Fenton oxidation of gaseous isoprene on aqueous surfaces

We report that gaseous isoprene ISO(g) is oxidized into soluble species on the surface of aqueous acidic FeCl2 solutions simultaneously exposed to H2O2(g). In our experiments, ISO(g) and/or H2O2(g) streams intersect aqueous pH ∼ 2 FeCl2 microjets for ∼10 μs. The products formed in these reactive encounters are identified in situ via online electrospray ionization mass spectrometry. We found that the (ISO)nH+ oligomers generated from ISO(g) on the surface of pH < 4 water are oxidized into myriad products whose combined yields exceed 5%. MS2 analysis reveals that the positive ions derived from the protonation of neutral products split H2O and O neutrals, whereas the less abundant negative carboxylate ion products undergo CO, H2O, and CO2 losses. Significantly, all products are fully quenched by ·OH scavenger tert-butyl alcohol.

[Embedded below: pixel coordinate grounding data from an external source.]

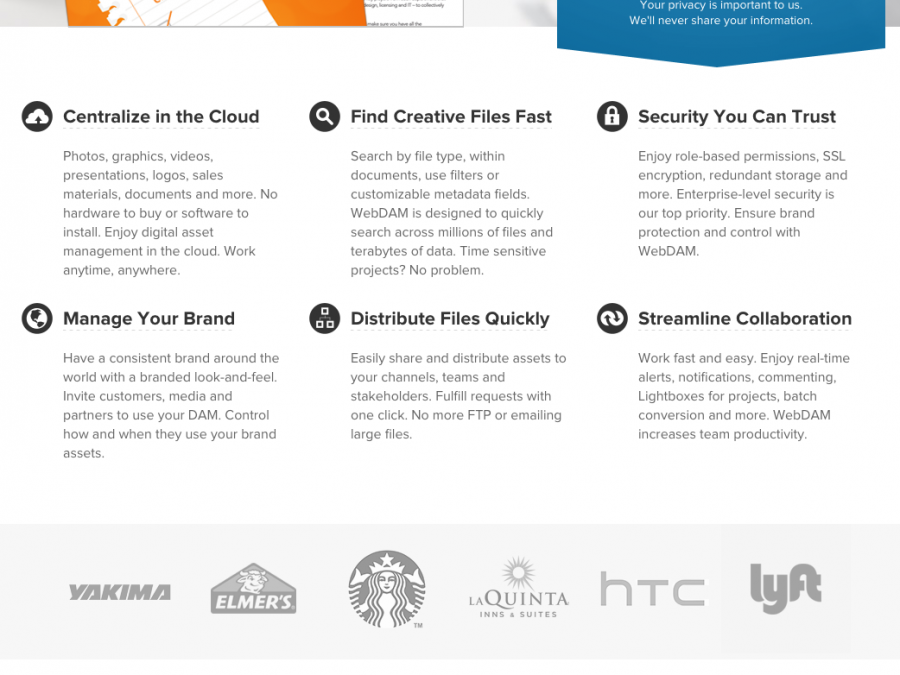Click the Security You Can Trust heading
Viewport: 900px width, 675px height.
point(737,117)

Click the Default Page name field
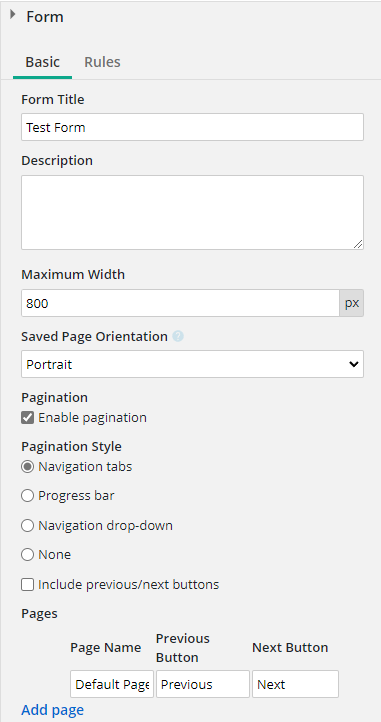112,684
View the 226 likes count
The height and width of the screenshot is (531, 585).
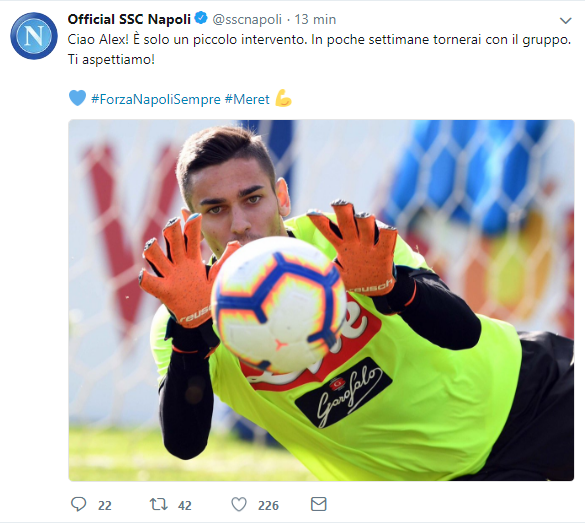pyautogui.click(x=268, y=506)
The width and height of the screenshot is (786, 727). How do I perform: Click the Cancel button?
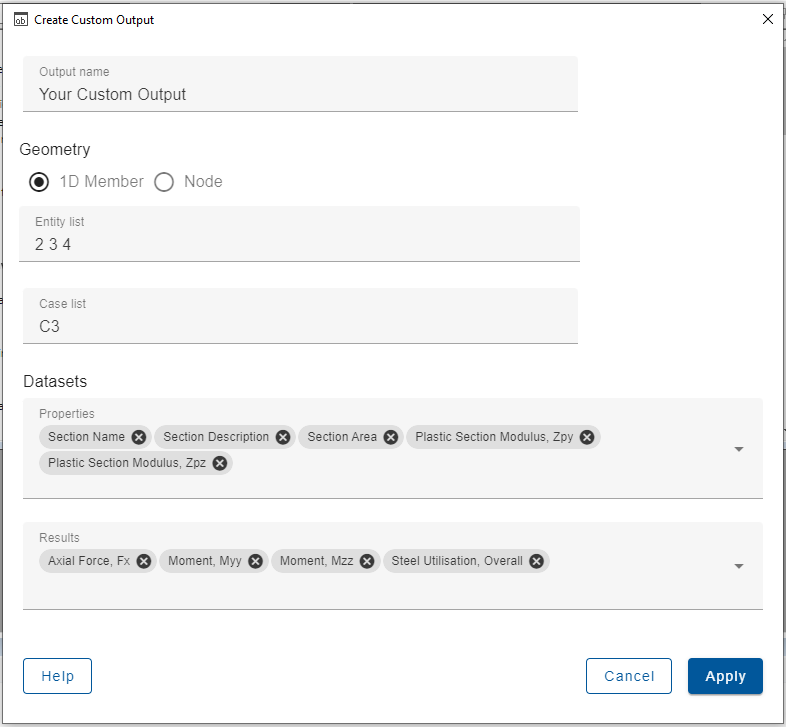tap(629, 676)
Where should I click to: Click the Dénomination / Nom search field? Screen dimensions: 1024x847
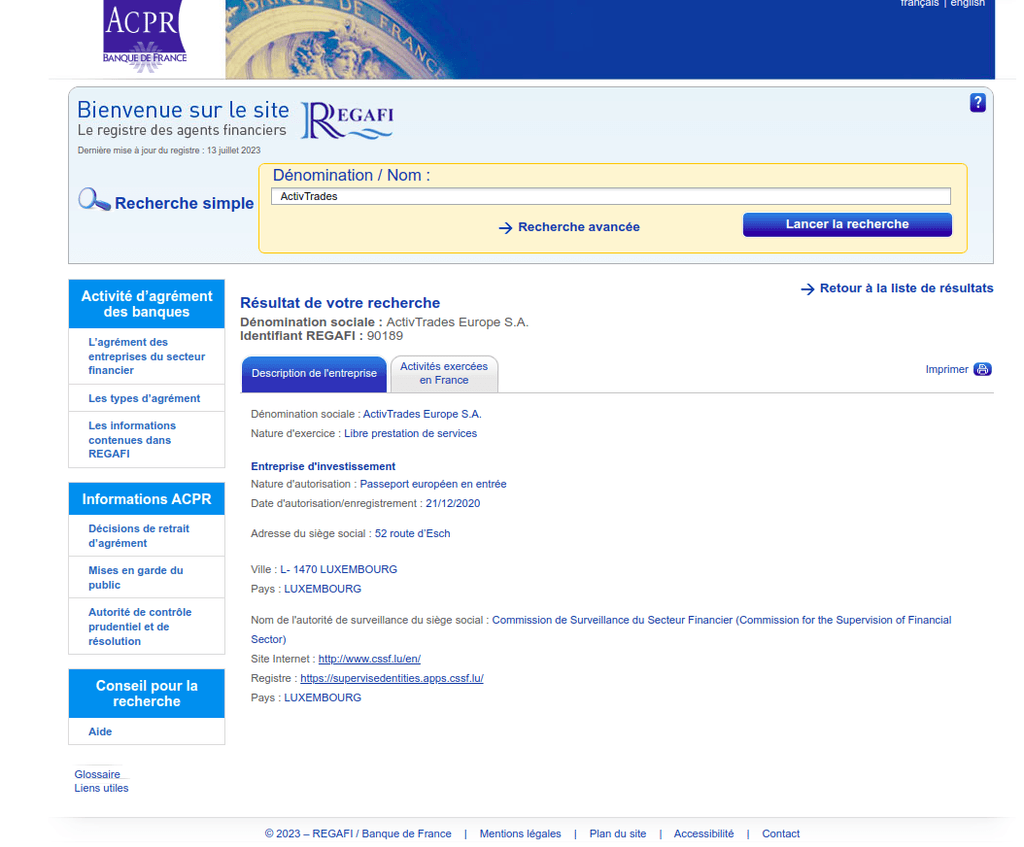tap(610, 197)
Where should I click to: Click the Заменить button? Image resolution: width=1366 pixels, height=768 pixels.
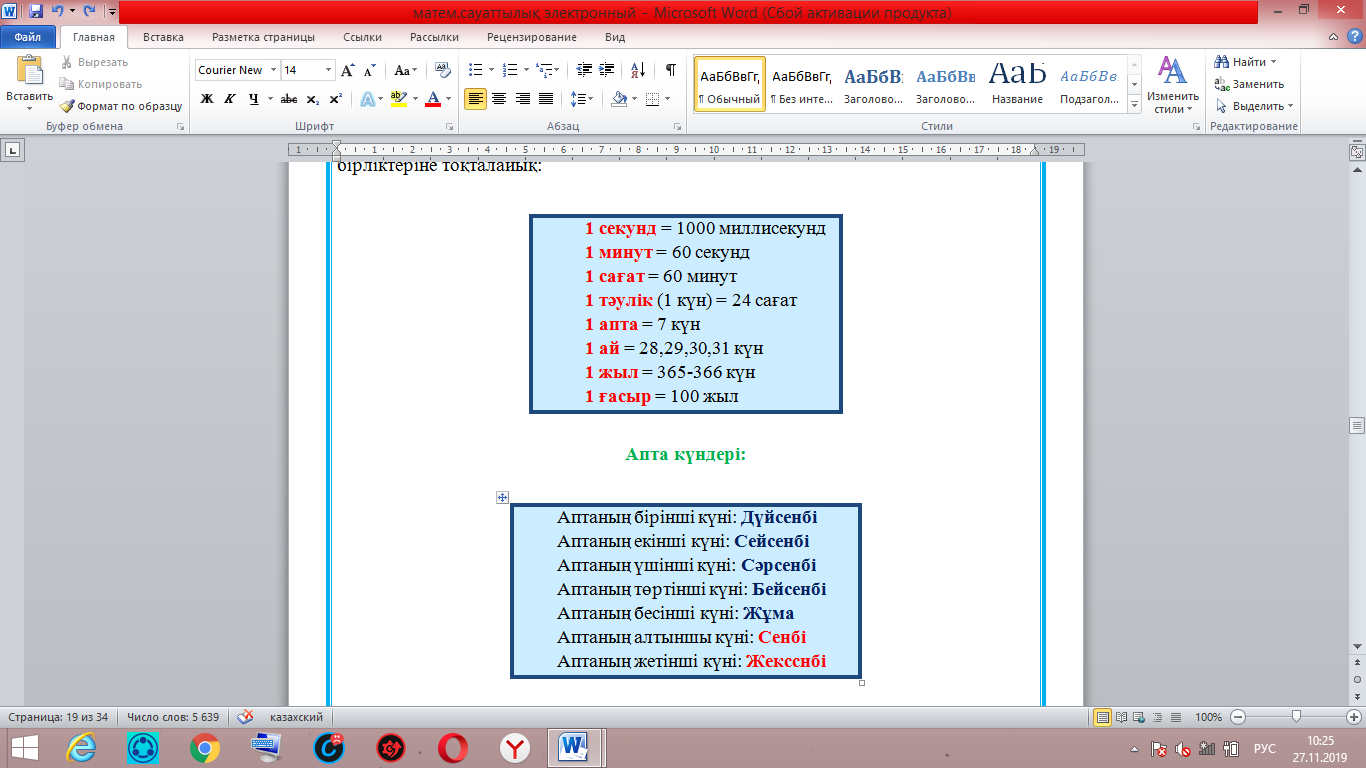point(1250,84)
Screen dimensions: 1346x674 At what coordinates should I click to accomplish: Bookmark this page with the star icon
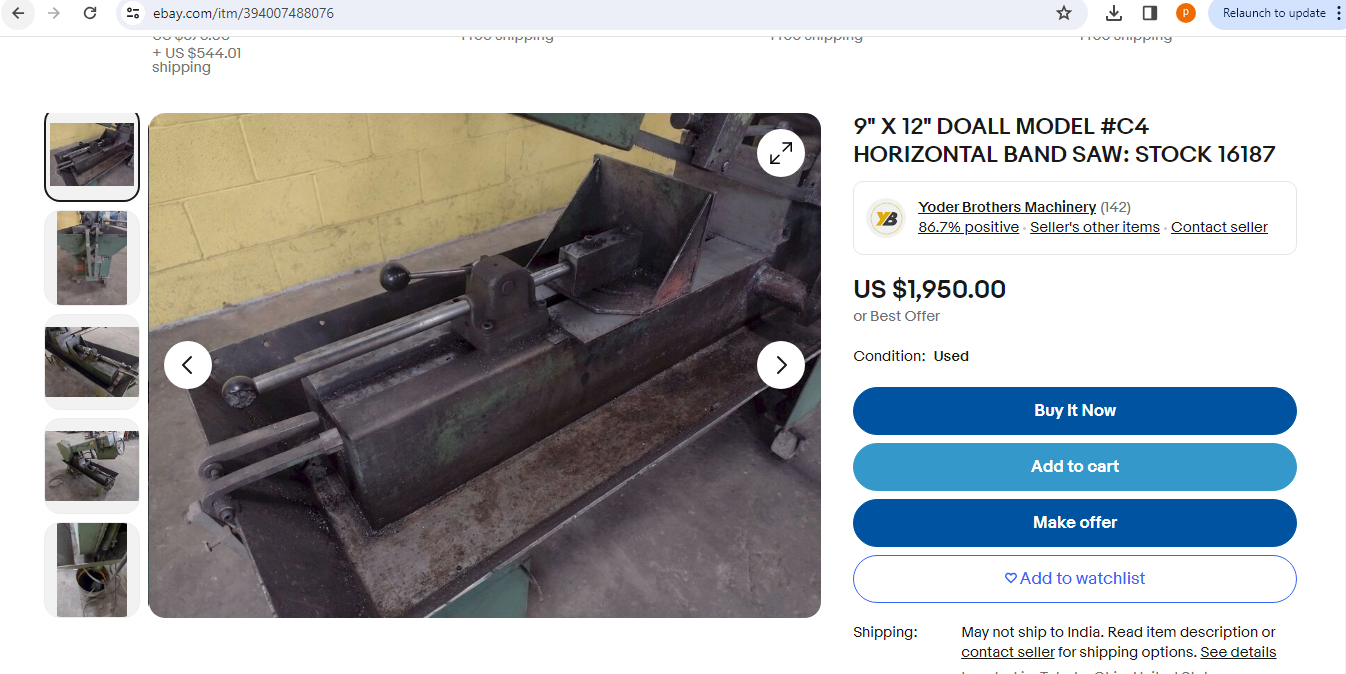(1064, 13)
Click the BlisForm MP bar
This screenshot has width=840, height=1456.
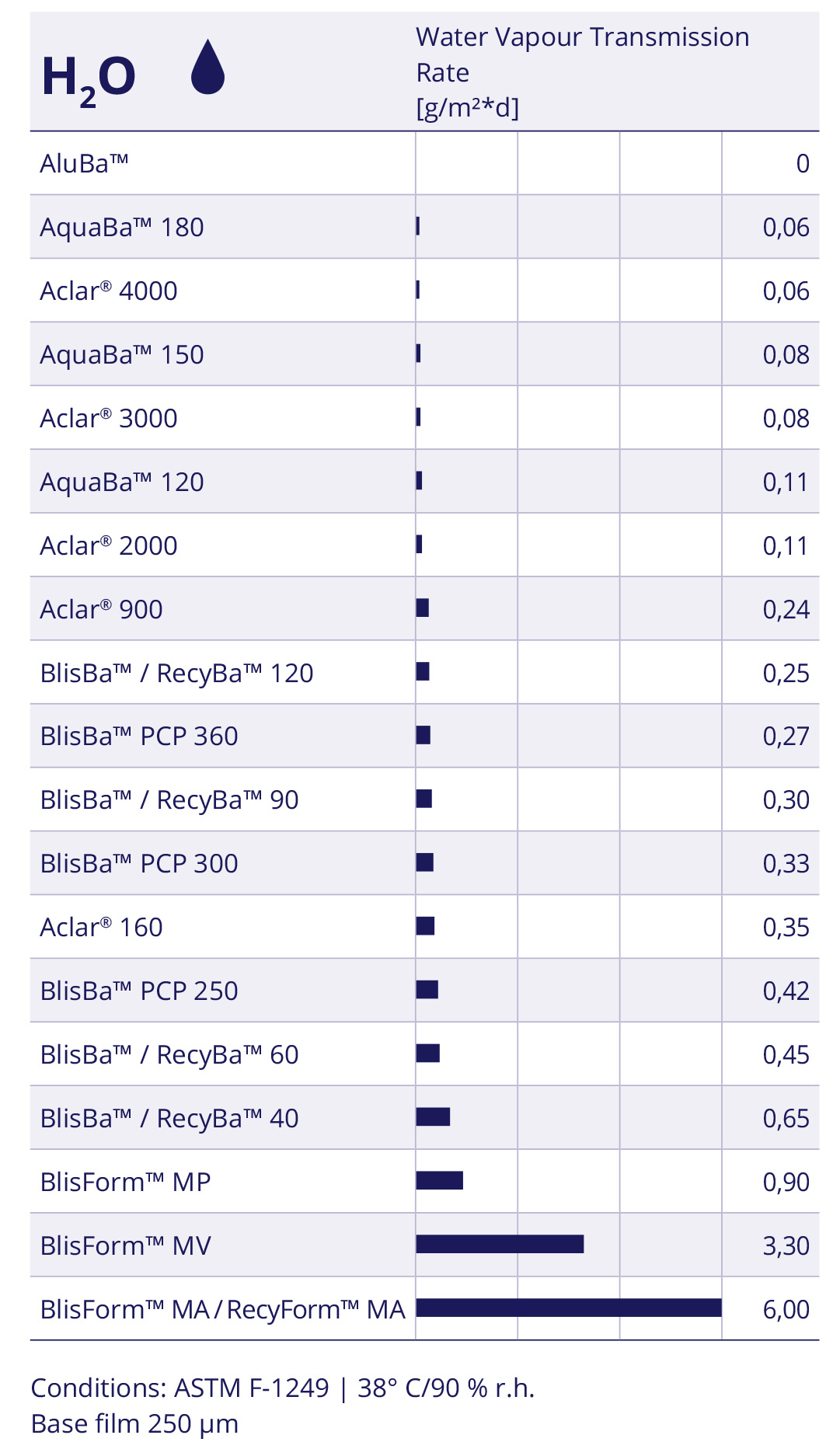click(x=440, y=1180)
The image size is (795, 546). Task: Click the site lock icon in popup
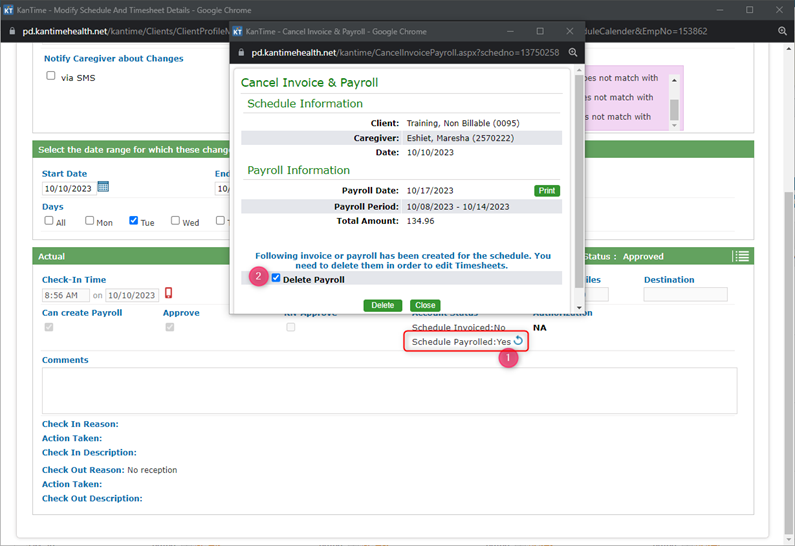240,52
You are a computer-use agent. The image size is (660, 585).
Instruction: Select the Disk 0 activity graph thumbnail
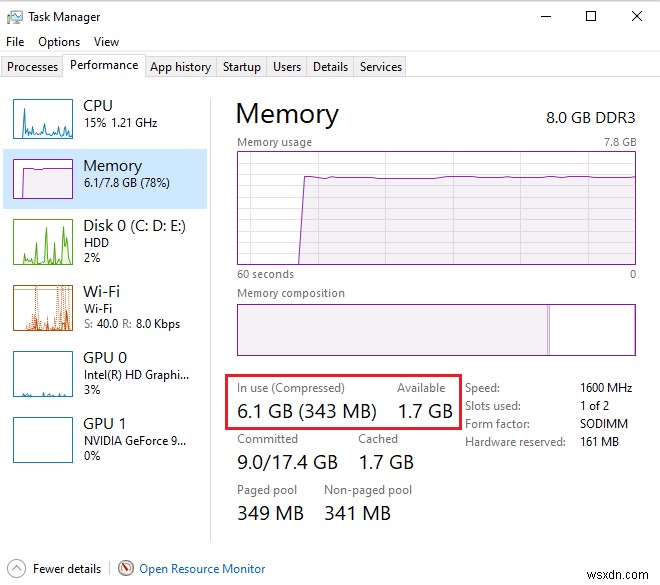pos(43,243)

These results are consistent with an oxidation process initiated by the addition of ·OH from (Fe2+(aq) + H2O2(g)) to (ISO)nH+, followed by fast reactions involving dissolved H2O2, HO2·, and O2 that lead to polyols; carbonyls; and, to a lesser extent, carboxylic acids. Our experiments demonstrate that gas-phase olefins are oxidized upon colliding on the surface of Fe-containing acidic aqueous media under typical tropospheric conditions.